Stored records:
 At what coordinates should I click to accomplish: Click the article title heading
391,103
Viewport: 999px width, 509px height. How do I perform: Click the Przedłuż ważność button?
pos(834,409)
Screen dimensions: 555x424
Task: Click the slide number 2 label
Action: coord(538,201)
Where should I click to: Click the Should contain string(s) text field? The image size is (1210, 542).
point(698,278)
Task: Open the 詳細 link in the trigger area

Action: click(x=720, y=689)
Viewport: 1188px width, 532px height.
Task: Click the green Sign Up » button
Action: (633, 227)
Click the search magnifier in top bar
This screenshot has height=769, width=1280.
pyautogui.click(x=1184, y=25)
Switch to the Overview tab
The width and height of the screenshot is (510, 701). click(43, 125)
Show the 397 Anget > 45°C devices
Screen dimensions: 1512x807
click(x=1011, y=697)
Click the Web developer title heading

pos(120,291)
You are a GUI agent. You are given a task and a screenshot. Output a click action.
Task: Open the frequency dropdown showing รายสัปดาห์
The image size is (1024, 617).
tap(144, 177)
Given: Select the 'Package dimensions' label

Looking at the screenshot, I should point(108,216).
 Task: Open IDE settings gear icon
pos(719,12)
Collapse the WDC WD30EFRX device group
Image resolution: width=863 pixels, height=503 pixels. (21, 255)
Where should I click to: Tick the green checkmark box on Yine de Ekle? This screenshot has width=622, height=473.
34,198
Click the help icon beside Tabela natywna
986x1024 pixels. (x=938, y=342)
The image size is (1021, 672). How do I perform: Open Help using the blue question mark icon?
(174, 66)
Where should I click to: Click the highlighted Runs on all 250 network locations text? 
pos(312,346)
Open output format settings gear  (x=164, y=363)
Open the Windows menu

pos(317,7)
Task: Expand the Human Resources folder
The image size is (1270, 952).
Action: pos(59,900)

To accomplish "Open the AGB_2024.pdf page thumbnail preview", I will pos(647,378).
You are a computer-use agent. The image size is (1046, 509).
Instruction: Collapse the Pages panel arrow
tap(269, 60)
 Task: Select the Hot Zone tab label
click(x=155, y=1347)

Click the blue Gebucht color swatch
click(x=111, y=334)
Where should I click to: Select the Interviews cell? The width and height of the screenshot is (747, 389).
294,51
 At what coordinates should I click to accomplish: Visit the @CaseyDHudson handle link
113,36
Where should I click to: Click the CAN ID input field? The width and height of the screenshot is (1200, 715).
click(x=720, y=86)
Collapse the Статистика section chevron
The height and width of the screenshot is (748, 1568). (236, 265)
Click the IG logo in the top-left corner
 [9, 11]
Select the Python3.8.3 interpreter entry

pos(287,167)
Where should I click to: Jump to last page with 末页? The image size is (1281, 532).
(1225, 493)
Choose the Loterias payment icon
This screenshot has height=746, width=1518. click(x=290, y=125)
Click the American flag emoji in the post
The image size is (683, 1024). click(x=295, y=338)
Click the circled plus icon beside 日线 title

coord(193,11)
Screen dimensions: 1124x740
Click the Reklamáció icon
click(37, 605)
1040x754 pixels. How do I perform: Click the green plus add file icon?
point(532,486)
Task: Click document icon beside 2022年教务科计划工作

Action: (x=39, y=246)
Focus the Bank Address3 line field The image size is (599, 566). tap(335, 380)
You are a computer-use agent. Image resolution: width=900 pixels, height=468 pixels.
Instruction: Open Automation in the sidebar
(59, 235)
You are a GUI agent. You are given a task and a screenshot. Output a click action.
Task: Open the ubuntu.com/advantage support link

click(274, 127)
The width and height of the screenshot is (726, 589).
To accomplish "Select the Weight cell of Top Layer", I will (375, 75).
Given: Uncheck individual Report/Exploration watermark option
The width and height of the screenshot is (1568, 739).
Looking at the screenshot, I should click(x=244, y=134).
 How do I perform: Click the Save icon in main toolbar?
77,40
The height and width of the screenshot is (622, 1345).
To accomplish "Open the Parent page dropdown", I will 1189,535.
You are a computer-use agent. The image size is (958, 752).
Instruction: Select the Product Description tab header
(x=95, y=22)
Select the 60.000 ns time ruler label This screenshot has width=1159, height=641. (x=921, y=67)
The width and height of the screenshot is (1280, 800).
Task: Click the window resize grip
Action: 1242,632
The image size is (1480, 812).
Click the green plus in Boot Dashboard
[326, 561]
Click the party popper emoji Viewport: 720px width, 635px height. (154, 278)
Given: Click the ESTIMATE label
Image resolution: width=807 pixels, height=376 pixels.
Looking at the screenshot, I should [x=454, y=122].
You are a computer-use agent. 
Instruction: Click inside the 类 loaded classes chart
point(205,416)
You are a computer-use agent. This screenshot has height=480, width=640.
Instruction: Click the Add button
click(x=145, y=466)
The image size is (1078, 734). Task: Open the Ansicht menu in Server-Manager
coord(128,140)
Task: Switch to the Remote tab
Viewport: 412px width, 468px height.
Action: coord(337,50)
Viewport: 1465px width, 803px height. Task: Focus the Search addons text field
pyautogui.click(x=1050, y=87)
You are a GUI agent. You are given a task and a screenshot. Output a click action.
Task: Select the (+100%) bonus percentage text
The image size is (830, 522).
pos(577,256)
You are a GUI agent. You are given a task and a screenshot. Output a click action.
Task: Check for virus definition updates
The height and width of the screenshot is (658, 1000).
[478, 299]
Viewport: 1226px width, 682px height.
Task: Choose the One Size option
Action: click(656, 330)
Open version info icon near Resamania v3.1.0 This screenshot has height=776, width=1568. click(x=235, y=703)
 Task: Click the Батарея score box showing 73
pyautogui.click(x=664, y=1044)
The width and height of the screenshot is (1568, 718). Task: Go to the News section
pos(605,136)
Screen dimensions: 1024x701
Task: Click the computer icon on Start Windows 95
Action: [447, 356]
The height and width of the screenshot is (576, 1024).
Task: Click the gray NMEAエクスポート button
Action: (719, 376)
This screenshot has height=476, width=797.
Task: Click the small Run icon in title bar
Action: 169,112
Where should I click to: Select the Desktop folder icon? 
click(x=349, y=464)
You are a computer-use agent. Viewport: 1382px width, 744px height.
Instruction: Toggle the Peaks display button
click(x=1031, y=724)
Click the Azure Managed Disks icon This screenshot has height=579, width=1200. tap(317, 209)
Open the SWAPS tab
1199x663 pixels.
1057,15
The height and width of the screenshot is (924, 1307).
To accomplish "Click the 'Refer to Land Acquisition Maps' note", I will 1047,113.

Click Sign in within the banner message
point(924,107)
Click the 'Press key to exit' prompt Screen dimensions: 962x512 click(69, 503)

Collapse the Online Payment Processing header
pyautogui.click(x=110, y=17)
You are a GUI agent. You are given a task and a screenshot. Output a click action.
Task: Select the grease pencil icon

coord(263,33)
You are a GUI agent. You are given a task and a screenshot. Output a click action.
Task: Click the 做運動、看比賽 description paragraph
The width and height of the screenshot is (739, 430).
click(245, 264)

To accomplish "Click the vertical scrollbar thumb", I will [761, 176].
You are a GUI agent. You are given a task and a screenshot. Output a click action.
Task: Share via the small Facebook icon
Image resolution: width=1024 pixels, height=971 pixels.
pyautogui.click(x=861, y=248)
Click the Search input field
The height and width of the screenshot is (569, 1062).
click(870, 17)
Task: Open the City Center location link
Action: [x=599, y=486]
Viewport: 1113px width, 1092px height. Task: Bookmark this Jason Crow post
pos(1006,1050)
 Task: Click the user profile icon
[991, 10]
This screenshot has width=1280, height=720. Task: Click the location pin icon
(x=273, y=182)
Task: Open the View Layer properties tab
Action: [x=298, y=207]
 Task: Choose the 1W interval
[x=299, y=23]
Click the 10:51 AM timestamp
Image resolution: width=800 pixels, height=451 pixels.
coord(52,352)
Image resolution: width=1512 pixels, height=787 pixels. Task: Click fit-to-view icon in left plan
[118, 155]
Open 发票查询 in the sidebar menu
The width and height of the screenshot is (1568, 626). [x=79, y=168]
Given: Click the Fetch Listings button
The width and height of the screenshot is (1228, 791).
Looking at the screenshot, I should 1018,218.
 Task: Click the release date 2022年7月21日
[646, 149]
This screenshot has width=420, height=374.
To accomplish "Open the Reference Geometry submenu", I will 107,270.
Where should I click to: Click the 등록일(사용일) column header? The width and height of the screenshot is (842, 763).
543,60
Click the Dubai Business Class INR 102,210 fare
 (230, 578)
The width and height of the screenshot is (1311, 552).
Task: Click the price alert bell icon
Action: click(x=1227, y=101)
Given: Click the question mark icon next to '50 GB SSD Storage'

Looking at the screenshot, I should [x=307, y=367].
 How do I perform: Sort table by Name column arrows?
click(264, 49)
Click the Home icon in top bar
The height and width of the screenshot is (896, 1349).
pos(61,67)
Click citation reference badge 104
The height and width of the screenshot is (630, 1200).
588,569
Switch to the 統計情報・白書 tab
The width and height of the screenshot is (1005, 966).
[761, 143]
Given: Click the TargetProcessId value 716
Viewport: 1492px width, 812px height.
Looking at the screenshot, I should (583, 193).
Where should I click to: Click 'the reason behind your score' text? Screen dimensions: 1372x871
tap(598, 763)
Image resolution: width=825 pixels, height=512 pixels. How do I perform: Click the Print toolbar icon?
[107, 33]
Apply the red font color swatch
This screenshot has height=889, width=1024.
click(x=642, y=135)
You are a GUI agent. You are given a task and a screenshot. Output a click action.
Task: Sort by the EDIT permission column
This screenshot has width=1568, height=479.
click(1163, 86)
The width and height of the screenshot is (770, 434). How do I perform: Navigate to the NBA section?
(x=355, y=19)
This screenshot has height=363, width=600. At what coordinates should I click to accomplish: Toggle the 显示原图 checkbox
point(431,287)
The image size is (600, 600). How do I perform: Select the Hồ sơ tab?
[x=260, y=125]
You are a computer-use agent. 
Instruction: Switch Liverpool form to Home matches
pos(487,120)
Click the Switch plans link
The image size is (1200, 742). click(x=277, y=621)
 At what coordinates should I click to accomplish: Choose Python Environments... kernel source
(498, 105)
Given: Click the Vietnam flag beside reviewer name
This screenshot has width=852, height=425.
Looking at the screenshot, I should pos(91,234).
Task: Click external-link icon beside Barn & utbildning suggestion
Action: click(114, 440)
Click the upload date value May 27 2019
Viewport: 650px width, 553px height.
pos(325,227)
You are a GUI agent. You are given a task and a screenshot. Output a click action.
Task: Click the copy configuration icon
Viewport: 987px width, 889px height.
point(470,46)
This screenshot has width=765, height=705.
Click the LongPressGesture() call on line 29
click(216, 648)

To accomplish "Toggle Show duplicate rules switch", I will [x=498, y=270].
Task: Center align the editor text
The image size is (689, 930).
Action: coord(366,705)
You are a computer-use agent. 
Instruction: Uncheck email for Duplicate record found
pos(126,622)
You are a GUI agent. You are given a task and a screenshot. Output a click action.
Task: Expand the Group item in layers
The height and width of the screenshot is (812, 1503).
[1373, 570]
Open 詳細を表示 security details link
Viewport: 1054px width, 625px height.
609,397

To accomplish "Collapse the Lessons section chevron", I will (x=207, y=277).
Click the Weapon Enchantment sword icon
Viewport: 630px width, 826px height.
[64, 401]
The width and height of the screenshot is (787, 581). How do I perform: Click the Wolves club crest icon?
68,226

What you are asked to do :: Write out each line above with the word "Expand".

Written answer ::
Task: Expand the Human Resources folder
Task: Expand the Group item in layers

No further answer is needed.